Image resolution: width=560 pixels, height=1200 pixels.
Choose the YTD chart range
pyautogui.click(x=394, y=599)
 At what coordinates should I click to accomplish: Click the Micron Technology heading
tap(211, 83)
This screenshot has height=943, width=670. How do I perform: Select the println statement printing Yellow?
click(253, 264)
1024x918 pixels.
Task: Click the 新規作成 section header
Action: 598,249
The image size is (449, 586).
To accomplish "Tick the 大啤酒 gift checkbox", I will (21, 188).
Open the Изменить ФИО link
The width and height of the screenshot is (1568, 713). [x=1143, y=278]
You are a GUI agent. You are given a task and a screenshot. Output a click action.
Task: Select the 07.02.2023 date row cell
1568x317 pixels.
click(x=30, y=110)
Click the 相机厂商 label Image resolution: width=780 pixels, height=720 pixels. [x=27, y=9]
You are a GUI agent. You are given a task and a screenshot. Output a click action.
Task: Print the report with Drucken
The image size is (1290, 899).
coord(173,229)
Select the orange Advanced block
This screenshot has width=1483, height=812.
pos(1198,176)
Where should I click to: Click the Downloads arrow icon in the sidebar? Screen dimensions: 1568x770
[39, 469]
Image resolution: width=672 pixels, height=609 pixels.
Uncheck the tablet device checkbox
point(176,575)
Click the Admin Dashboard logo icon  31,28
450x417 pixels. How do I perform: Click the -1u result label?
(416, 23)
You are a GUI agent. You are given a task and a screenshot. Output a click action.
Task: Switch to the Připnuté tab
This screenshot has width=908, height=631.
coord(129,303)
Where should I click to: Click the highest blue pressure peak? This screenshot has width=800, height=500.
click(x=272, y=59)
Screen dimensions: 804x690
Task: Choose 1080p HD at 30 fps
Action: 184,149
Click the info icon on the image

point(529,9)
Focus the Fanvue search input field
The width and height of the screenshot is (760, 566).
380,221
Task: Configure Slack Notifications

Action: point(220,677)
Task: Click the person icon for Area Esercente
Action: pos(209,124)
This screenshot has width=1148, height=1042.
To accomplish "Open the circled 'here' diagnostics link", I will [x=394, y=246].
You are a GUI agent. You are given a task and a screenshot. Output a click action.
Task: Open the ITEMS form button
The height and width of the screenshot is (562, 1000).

☆ ☆ ☆

§ Problem statement:
Could you copy exactly the line containing "Task: Open the ITEMS form button" and each line after it through the end of the records, and nothing else?

§ Answer section:
Task: Open the ITEMS form button
The height and width of the screenshot is (562, 1000).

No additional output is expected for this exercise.